Friday, January 09, 2004

The Administration wants to go back to the Moon. That's good. Apparently, however, the Administration, in doing so, will at least temporarily eliminate our manned space flight capability, end investment in the space station, keep the project controlled completely in-house through NASA, and use an Apollo Plus methadology in doing so. That strikes me as very, very bad.
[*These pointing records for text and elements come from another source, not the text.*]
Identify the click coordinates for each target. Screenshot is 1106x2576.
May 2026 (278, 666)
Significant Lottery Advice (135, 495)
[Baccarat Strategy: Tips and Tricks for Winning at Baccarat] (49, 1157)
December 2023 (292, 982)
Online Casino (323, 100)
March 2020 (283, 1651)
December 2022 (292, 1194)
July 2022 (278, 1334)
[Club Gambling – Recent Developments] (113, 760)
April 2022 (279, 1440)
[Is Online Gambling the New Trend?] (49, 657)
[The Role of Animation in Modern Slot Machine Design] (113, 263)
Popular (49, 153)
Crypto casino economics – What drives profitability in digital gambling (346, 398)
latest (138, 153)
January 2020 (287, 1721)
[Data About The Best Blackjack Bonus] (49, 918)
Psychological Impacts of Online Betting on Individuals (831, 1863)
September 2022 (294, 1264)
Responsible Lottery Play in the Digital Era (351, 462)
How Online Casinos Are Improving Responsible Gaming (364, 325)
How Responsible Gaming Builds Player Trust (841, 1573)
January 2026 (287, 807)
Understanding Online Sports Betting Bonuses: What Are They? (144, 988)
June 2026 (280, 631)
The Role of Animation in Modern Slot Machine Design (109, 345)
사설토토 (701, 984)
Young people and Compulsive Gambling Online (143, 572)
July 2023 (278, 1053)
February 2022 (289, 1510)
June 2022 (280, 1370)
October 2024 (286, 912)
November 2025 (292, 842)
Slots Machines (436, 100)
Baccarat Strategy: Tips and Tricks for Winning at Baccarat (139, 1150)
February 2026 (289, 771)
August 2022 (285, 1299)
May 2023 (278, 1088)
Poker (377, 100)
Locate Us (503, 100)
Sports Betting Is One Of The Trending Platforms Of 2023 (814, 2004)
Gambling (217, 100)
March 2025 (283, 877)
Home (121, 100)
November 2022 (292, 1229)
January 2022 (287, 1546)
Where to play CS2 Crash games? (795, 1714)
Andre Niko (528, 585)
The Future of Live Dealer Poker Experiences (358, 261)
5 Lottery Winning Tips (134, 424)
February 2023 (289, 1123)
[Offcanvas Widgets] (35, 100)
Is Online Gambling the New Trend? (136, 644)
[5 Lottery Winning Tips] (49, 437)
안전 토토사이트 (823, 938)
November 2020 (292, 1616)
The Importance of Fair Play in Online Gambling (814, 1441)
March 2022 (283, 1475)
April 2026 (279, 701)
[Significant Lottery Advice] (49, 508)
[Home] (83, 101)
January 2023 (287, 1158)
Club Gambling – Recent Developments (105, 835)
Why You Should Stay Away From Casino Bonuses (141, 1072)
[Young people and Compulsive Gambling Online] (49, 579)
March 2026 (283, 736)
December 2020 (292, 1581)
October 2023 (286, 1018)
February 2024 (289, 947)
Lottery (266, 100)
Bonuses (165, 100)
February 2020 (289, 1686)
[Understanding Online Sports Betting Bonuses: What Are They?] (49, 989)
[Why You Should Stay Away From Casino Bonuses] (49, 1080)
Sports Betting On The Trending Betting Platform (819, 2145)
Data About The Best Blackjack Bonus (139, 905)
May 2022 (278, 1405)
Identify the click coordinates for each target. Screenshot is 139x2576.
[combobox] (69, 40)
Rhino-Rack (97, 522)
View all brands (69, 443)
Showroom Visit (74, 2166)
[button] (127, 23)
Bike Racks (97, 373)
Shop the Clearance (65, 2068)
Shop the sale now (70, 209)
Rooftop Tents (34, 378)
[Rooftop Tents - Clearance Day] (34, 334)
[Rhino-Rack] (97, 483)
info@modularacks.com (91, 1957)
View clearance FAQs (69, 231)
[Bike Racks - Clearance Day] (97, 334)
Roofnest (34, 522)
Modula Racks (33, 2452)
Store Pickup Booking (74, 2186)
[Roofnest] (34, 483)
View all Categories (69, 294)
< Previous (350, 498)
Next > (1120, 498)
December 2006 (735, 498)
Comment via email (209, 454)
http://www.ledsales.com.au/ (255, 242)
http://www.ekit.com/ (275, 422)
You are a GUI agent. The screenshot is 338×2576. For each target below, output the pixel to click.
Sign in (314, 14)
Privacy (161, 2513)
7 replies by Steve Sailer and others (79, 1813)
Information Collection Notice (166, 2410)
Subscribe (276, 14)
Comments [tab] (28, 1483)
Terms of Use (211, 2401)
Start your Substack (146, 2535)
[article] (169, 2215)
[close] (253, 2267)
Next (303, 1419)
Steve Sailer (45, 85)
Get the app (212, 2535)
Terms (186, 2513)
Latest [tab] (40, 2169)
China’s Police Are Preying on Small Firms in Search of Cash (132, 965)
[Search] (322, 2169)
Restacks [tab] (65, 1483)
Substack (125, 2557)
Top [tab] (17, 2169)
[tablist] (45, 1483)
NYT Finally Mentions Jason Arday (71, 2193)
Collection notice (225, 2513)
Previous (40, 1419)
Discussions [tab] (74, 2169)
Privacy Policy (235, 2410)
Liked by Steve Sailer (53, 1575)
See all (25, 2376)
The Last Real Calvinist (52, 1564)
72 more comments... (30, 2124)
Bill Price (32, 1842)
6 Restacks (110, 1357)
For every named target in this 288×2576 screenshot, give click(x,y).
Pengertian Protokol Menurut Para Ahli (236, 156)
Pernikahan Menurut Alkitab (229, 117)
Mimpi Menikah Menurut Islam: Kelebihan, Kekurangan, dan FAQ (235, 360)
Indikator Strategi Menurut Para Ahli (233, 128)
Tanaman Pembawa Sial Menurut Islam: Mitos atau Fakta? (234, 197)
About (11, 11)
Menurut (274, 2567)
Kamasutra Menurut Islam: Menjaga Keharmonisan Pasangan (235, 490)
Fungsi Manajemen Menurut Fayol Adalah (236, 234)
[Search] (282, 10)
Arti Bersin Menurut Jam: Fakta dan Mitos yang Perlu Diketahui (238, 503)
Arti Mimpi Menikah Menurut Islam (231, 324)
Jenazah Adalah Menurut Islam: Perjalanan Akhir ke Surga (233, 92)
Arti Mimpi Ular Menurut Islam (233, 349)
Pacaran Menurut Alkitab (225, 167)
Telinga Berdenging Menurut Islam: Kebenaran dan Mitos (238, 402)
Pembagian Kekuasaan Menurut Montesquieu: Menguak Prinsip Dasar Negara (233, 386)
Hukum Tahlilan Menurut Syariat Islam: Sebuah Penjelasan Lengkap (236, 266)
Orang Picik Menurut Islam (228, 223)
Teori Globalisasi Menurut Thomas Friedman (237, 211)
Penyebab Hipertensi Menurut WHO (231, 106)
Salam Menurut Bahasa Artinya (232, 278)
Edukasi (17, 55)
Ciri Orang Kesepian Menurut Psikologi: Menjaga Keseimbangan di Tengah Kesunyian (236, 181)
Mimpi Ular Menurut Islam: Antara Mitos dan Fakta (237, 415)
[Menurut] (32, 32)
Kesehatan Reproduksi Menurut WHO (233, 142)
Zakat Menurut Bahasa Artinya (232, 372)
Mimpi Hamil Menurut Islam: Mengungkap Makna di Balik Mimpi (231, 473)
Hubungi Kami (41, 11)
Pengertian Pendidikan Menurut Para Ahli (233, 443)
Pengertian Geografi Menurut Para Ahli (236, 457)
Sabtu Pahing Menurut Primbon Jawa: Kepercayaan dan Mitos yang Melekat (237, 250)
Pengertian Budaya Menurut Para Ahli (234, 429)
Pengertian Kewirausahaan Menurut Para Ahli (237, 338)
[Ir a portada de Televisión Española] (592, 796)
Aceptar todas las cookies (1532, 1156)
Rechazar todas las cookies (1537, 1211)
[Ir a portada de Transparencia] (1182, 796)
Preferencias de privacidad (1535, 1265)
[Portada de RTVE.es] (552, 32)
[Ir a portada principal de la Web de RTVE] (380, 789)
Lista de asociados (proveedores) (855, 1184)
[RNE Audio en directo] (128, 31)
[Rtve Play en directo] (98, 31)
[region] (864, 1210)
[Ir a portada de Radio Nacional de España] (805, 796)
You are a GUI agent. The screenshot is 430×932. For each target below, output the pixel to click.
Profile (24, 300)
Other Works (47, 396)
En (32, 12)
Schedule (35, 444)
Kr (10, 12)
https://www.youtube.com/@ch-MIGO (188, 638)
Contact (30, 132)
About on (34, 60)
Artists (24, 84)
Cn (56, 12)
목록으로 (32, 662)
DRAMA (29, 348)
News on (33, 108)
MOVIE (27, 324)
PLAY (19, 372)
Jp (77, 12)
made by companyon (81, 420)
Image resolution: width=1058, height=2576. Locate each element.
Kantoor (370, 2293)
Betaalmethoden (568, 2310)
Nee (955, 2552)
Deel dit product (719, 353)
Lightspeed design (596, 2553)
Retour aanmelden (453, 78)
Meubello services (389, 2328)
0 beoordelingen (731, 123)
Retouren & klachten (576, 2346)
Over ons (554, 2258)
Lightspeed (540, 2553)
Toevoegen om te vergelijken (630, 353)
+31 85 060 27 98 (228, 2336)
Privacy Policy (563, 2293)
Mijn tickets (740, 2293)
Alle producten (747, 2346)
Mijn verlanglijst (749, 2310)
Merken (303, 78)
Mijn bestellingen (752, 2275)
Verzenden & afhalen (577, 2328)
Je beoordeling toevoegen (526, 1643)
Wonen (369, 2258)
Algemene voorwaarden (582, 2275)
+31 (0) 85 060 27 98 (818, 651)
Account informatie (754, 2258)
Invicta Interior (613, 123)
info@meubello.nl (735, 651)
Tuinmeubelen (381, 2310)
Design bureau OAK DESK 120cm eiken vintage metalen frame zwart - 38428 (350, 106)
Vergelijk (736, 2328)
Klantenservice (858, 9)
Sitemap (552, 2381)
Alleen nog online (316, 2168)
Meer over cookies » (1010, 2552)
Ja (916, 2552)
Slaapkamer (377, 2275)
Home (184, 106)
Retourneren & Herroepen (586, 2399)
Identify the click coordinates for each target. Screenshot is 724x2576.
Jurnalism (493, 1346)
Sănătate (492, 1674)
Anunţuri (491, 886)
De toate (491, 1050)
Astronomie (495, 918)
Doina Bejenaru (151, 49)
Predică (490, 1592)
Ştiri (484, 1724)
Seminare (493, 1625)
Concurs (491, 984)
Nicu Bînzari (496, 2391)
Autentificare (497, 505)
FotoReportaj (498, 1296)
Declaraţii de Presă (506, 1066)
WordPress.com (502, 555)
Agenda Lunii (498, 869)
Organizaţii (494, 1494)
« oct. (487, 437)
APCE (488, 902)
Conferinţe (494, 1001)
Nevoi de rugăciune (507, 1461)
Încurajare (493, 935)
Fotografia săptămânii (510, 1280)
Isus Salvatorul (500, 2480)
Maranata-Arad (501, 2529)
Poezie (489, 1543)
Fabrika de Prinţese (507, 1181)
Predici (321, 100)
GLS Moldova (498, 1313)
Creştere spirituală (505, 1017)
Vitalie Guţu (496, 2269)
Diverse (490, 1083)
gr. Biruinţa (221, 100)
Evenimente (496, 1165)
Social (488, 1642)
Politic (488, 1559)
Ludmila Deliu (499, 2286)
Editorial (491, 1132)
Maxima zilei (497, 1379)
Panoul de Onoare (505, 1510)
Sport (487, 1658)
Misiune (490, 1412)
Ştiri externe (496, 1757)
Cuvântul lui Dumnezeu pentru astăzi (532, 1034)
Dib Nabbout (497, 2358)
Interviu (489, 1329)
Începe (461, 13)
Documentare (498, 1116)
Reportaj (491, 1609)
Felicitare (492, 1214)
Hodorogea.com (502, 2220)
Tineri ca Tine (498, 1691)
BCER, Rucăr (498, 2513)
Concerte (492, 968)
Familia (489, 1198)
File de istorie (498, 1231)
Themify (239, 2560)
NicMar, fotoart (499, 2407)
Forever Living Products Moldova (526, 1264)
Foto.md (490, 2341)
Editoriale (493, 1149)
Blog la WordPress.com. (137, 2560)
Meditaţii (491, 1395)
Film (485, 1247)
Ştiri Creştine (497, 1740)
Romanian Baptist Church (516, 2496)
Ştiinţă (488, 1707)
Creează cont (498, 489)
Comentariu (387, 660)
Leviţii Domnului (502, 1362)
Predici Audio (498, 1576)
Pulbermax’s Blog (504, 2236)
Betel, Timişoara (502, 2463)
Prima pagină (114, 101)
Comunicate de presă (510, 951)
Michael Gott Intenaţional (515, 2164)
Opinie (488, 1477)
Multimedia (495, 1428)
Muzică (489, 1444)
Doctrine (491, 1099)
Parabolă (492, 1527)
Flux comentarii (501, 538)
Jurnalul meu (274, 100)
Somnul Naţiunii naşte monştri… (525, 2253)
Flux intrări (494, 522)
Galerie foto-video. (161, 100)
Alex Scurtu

Consider the difficulties in getting federal appropriations for such an increased effort, in light of the ongoing problems funding the space station, and the consistent lowering of the NASA budget. Why would we cut off our nose to spite our face by leaving the space station out in the cold, when it could be a Moon/Mars staging point. Also, the current NASA ethic strikes me as incompatible with the spirit of exploration ncessary for this concept, which is literally the "Wagon Train to the Stars" idea. Furthermore, to make such a massive effort workable, it seems to me that business and industry, i.e., the private players, have to have an incentive to invest in the effort; there's just not enough government money available, and the national mindset may not be as supportive of a Moon shot now as it was 40 years ago (race to space, beat the Russians, and so forth). Many decades ago, Robert Heinlein wrote about "The Man Who Sold the Moon." If manned space exploration is to succeed on any kind of reasonable basis, we must sell it as a society to our society, and not as another insular government agency raison d'etre.

Is this initiative the Administration's way to get NASA's juices flowing again? If so, it's like going to England to get to California: taking the wrong direction.